= Your assignment =
Take the records below and extract, word for word, the lines from the one containing "Where should I" through the final line, inclusive. Omit pictures.

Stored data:
━━━
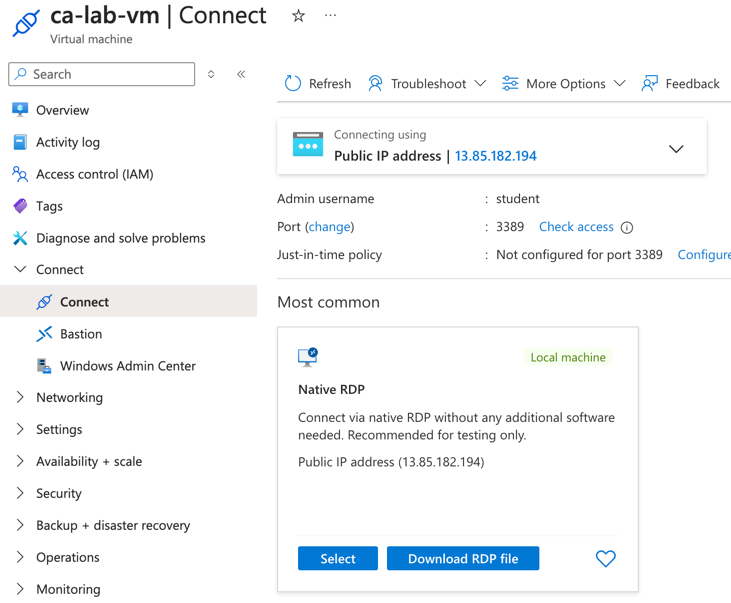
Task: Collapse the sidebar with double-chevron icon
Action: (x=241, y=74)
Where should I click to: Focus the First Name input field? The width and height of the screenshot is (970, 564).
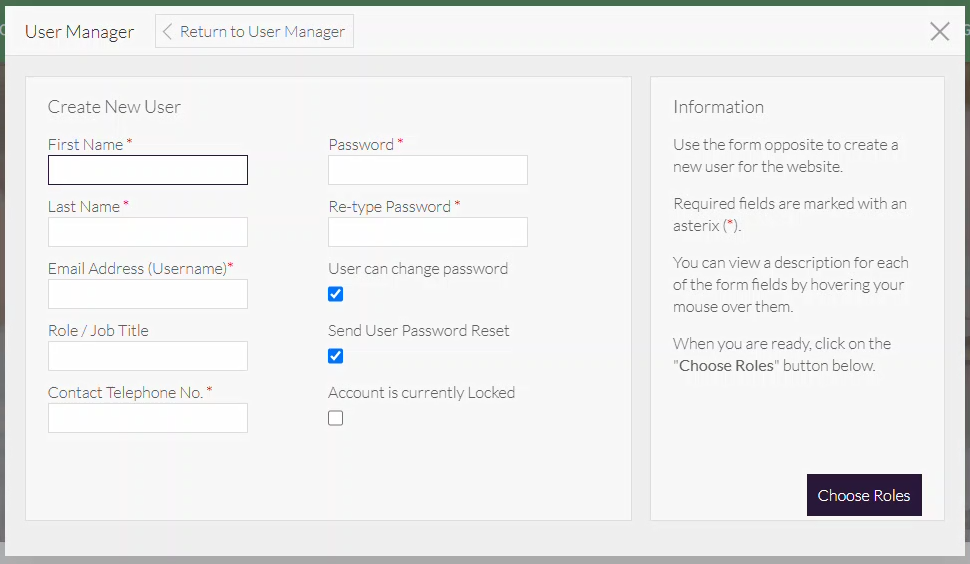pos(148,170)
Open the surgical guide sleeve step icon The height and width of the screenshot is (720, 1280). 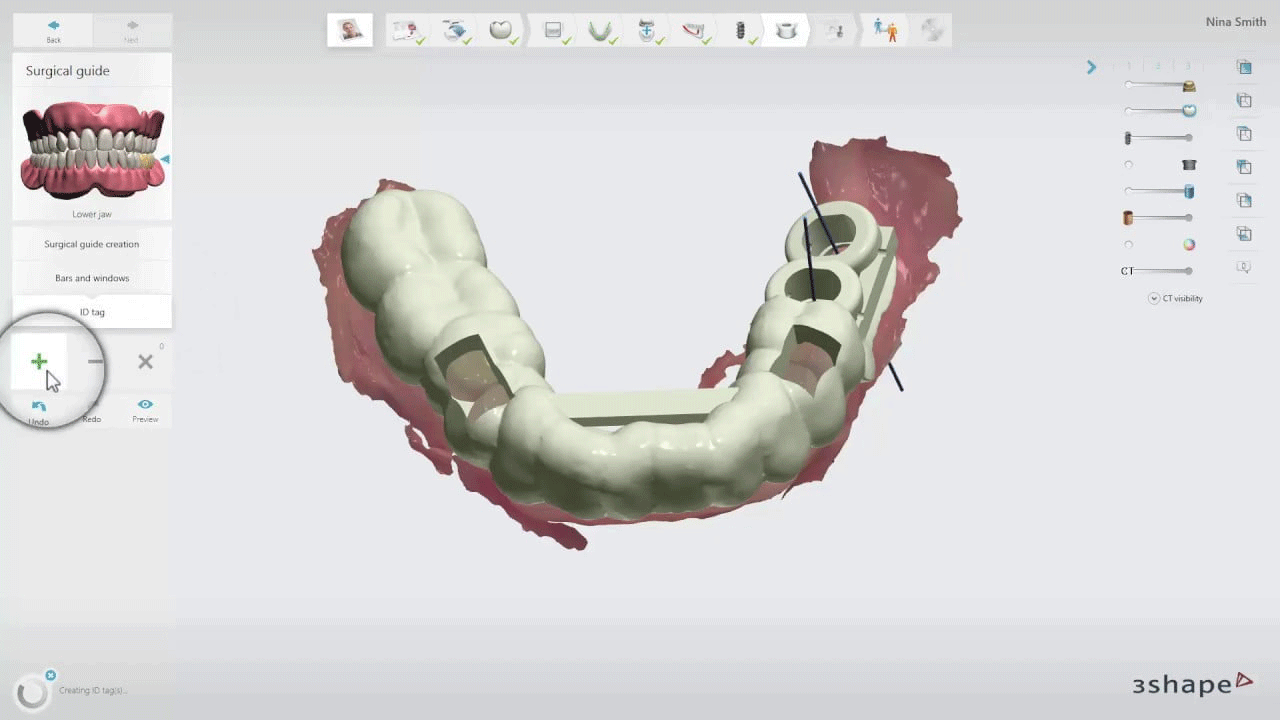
━━━
= Output for this task =
Where should I click to: Focus the First Name input field? The width and height of the screenshot is (970, 564).
pos(148,170)
Open the surgical guide sleeve step icon The height and width of the screenshot is (720, 1280). 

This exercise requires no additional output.